Me mira fijamente a los ojos y mordisquea la punta de mis dedos. Presiono mi cuerpo contra el suyo para que sienta lo dura que me la ha puesto con su pequeño festival del mordisco. A continuación, tiro de la cinturilla de sus pantalones cortos de algodón y se los bajo. Me quiere ya, me necesita ya. Le lamo el cuello y ella me agarra la polla con firmeza. Está tan desesperada como yo, y me desnuda en un abrir y cerrar los ojos. Para cuando se encarama sobre mí, sólo llevo puestos los calcetines. Las inseguridades de Pau parecen desvanecerse cuando deja descender su cuerpo sobre el mío y sus labios húmedos engullen mi piel dura. Su cálida lengua traza círculos en la punta y se gana una gotita. El ritmo de su boca es constante, me devora hasta el fondo y jadeo su nombre. Me tumbo en el suelo y le cojo las tetas. Las tiene enormes de dar el pecho (es el único cambio que le gusta), y yo no voy a quejarme por tener más teta con la que jugar.

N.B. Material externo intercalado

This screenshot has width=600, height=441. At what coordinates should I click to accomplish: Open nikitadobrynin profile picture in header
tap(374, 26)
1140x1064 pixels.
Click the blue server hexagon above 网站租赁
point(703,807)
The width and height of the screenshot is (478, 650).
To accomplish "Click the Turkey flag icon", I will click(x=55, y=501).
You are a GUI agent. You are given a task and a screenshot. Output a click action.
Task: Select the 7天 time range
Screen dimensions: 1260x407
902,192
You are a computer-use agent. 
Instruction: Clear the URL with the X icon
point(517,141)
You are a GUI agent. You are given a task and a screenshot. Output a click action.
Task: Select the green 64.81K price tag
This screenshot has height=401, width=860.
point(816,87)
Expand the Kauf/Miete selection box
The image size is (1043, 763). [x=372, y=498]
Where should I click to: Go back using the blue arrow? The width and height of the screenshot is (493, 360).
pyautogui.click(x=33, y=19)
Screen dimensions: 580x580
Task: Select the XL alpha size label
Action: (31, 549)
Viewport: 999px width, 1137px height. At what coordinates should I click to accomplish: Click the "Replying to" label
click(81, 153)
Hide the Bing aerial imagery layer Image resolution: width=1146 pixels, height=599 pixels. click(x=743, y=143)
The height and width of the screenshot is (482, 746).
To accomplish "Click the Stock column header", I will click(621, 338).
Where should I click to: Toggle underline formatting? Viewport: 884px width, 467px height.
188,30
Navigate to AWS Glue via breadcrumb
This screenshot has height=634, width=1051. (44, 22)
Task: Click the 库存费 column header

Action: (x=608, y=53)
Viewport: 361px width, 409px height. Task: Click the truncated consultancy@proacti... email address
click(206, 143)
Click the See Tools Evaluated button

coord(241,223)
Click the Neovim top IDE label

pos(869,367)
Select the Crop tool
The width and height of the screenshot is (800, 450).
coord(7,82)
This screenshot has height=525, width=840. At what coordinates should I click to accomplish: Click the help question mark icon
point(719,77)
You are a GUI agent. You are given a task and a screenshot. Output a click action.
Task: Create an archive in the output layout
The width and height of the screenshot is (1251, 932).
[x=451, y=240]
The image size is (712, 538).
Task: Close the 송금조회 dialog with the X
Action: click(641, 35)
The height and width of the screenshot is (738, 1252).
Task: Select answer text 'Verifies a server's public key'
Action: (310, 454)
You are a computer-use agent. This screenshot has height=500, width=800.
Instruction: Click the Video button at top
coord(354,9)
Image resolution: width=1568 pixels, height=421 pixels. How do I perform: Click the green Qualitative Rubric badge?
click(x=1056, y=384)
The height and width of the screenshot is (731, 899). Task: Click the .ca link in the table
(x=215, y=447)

—Joder, me encantan tus peras —le digo mientras su boca sube y baja.

Pau me abraza, succiona cada vez más fuerte, y la presión aumenta en mi abdomen. 

Hundo las manos en su pelo y ella me suelta, me mira a los ojos y se relame. Se apoya en los codos y acerca su pecho a mi entrepierna. Jadeo como un perro que espera una caricia de su amo después de haberse pasado todo el día encerrado en una jaula. Pau junta sus hermosos melones y desliza mi polla entre ellos. Basta con que lo haga tres veces para que me corra en su piel. Mientras recobro el aliento, ella se pasa la lengua por los labios y me sonríe tímidamente, con las mejillas ruborizadas por cómo su cuerpo responde a darme placer.

Se levanta, se mira las tetas y dice:

—Necesito darme una ducha.

Jadeante, cojo la camiseta negra y la llevo hasta su pecho, pero ella me aparta la mano, me mira mal y empieza a andar hacia la puerta. Con el paso de los años, cada vez le gusta menos que limpie fluidos corporales con mis camisetas. Por lo visto, no es apropiado y para eso están las toallas, me dice siempre.

La sigo al baño y tomo nota mental de devolverle el favor en la ducha.


Sus tetas están espectaculares contra la mampara de cristal. El espejo de la pared del baño es lo mejor que tiene este apartamento.